Show every line of the rows below that contains the string "Power", copying each line in full.
═════ Excerpted records ═════
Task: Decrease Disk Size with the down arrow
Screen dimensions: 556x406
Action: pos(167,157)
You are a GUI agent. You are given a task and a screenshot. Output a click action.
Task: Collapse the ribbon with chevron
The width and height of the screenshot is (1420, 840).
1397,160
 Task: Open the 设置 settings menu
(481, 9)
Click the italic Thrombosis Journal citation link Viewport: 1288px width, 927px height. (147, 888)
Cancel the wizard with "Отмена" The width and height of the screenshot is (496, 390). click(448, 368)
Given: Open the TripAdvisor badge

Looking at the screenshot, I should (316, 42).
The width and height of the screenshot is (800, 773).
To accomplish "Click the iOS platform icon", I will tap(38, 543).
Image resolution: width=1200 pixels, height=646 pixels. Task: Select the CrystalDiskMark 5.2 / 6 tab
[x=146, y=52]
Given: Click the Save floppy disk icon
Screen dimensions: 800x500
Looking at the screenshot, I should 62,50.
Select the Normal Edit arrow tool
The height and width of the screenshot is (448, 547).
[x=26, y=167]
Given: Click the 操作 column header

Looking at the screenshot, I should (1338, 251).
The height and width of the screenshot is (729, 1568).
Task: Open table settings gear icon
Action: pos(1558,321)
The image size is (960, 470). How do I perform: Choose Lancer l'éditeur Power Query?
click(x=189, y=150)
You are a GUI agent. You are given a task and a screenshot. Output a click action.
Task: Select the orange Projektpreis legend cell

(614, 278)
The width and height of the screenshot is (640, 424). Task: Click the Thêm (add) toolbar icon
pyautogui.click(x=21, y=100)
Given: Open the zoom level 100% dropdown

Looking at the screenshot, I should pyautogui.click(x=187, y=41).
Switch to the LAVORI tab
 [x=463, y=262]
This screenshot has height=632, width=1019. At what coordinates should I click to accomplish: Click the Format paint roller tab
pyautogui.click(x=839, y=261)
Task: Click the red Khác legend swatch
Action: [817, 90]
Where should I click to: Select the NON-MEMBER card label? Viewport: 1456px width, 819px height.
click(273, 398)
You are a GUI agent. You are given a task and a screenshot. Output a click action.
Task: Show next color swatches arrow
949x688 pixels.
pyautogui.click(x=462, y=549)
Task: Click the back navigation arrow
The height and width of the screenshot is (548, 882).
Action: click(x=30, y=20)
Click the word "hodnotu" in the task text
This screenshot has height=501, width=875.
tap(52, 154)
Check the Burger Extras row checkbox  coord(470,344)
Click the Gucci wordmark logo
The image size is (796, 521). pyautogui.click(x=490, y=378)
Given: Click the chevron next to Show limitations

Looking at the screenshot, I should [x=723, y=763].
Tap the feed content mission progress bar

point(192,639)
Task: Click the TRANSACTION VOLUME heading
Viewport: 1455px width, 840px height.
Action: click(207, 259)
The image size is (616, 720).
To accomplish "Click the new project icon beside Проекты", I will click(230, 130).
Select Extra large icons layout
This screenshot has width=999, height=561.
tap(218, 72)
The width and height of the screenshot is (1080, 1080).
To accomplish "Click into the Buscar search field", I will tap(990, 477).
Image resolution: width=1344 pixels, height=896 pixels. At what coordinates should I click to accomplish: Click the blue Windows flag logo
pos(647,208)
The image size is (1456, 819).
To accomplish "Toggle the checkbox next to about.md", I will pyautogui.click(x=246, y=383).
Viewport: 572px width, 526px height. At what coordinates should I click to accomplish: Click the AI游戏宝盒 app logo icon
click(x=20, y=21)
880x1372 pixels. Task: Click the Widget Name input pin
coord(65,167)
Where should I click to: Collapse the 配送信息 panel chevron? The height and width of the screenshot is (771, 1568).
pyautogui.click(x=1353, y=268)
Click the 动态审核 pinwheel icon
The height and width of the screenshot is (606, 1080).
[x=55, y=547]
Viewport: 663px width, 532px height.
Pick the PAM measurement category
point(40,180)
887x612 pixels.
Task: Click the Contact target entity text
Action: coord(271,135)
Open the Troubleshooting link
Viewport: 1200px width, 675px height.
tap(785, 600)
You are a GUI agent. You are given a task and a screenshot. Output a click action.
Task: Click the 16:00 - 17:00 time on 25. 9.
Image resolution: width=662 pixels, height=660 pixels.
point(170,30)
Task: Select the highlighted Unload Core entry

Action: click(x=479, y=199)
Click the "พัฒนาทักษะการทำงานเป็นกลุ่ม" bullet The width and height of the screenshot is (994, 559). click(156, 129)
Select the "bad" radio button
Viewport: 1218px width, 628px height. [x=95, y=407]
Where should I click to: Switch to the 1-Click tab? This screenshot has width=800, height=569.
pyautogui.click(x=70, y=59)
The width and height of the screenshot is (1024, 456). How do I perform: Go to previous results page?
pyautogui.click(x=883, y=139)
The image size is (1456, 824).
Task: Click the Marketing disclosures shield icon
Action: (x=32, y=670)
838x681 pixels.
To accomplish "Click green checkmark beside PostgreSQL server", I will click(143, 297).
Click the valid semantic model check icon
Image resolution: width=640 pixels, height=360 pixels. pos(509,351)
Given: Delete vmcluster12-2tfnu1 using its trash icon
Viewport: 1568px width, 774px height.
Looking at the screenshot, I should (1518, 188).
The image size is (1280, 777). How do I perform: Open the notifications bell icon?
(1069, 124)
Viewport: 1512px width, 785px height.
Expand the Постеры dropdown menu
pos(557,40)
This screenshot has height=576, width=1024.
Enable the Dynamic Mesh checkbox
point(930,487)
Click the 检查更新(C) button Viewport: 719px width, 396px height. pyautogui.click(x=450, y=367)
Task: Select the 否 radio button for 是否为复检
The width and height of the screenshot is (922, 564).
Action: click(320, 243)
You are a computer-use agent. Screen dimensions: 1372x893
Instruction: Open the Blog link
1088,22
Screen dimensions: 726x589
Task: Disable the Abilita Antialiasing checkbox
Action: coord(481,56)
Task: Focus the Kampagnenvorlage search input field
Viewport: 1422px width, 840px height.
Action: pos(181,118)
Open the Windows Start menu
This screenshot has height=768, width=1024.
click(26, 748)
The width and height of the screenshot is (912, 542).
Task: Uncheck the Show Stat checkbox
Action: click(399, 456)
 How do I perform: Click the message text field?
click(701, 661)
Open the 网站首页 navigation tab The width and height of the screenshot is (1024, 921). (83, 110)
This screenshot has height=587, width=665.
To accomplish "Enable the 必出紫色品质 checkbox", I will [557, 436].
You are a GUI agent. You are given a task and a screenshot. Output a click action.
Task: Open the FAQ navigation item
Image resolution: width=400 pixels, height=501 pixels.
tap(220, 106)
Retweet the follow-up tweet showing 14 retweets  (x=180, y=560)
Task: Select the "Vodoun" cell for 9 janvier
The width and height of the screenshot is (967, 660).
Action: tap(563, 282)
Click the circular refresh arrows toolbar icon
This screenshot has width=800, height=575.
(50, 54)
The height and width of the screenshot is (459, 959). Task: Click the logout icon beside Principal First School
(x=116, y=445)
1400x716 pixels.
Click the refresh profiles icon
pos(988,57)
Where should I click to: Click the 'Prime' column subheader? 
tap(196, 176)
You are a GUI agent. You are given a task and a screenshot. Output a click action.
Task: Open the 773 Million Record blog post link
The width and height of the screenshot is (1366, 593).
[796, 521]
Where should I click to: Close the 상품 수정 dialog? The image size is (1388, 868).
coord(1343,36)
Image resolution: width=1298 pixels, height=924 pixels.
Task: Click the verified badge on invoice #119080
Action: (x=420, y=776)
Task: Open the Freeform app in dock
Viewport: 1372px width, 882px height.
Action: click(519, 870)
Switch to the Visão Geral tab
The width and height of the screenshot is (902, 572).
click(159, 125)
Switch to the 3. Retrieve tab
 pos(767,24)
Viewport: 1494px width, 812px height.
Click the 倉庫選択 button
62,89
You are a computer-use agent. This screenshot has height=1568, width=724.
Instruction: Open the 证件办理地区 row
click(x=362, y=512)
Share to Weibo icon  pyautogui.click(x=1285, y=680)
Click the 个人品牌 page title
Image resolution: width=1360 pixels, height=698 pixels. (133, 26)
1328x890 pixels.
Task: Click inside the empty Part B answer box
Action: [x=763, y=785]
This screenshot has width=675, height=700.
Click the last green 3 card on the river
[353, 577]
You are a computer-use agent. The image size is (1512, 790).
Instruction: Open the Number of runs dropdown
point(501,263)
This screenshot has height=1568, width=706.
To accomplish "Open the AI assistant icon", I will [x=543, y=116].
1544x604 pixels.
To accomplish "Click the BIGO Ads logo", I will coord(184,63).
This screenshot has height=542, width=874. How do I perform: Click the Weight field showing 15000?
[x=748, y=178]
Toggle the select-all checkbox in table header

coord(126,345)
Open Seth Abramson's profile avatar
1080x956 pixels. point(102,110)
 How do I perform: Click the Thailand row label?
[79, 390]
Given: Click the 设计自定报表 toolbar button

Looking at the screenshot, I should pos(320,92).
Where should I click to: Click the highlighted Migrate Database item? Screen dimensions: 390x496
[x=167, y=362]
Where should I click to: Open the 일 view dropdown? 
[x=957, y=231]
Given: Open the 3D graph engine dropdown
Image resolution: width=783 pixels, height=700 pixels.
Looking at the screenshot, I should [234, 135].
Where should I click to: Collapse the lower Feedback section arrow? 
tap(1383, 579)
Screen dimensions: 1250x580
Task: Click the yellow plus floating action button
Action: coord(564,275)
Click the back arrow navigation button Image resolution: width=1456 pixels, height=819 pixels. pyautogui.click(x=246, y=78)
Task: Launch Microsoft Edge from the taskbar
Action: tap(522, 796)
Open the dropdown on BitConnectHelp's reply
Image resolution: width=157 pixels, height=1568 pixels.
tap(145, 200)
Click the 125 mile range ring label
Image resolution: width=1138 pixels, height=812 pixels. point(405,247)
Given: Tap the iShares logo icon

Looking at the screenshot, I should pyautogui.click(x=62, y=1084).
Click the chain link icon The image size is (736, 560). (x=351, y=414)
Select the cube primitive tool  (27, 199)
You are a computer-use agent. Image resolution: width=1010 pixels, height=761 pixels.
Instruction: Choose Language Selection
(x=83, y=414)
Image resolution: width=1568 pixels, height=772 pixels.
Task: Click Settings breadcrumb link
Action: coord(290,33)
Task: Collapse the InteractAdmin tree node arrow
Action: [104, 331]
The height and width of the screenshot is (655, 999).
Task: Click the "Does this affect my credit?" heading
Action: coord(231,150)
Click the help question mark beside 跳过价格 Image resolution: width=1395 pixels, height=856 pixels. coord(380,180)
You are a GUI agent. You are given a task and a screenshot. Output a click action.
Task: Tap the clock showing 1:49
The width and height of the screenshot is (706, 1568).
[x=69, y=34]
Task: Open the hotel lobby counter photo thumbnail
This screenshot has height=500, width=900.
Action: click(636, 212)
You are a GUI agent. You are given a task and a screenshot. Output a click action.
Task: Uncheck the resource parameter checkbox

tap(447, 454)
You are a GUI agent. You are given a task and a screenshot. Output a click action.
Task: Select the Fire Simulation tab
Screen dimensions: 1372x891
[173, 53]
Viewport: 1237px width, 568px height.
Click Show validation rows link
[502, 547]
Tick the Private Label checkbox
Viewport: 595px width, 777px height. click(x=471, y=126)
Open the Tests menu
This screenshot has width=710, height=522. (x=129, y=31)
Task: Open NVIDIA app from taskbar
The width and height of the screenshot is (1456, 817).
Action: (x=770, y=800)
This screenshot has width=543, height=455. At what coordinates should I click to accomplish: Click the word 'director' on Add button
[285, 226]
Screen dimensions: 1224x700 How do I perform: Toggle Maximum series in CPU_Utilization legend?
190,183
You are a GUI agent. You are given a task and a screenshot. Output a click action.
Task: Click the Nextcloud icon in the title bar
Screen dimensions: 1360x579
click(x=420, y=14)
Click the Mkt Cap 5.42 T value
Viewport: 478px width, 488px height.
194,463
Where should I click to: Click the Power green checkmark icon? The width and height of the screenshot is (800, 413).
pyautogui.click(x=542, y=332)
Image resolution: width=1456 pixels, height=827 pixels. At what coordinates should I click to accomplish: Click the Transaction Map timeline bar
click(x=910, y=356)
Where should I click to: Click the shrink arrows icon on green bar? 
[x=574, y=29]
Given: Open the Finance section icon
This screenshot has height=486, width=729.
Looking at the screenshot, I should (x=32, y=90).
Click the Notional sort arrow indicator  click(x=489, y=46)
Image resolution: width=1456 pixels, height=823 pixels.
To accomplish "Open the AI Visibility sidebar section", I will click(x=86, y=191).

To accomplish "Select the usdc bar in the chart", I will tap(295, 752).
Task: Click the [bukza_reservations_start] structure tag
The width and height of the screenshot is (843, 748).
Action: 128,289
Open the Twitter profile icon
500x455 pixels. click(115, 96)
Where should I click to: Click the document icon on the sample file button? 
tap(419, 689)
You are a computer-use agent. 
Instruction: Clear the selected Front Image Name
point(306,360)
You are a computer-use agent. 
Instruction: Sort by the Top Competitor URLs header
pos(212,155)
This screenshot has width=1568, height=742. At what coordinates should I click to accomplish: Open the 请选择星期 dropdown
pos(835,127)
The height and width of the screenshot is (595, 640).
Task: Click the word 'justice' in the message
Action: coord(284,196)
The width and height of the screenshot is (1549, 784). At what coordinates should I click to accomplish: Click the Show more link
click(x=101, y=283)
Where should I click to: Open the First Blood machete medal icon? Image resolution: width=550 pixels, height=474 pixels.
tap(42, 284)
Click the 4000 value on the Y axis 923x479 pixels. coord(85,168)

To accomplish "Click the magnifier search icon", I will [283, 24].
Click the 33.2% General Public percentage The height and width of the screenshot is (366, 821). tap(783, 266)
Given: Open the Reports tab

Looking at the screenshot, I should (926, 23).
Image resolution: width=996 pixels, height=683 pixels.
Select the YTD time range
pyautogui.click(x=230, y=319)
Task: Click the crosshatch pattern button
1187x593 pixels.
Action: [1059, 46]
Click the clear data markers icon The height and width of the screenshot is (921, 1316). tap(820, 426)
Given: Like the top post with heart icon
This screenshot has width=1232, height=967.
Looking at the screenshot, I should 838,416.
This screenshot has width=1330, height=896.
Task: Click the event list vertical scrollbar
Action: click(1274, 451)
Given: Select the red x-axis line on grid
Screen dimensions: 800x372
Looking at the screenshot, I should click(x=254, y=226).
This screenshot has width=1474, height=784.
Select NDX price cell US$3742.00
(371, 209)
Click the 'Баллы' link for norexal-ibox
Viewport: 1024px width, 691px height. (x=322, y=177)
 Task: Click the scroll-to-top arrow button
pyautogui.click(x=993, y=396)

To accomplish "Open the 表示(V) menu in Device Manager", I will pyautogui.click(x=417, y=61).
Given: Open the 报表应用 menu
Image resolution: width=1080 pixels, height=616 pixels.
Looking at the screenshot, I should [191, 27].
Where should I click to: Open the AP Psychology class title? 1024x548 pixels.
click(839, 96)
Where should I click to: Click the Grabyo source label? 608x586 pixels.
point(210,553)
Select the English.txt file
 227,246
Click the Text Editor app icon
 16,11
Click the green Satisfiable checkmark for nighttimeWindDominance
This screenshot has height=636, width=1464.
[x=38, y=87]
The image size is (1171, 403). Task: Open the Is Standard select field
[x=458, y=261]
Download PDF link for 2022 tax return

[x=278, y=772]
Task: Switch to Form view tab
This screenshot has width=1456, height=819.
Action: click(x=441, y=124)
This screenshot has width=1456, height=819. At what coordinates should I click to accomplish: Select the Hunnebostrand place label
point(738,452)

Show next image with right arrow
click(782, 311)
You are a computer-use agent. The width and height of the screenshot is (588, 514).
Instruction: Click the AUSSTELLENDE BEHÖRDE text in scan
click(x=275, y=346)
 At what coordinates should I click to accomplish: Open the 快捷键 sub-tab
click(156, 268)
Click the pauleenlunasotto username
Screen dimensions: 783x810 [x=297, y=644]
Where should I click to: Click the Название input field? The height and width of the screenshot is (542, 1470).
═════
▶ Response:
The image size is (960, 470). How do I perform: Choose Lancer l'éditeur Power Query?
Where should I click to: Click the Power green checkmark icon? The width and height of the screenshot is (800, 413).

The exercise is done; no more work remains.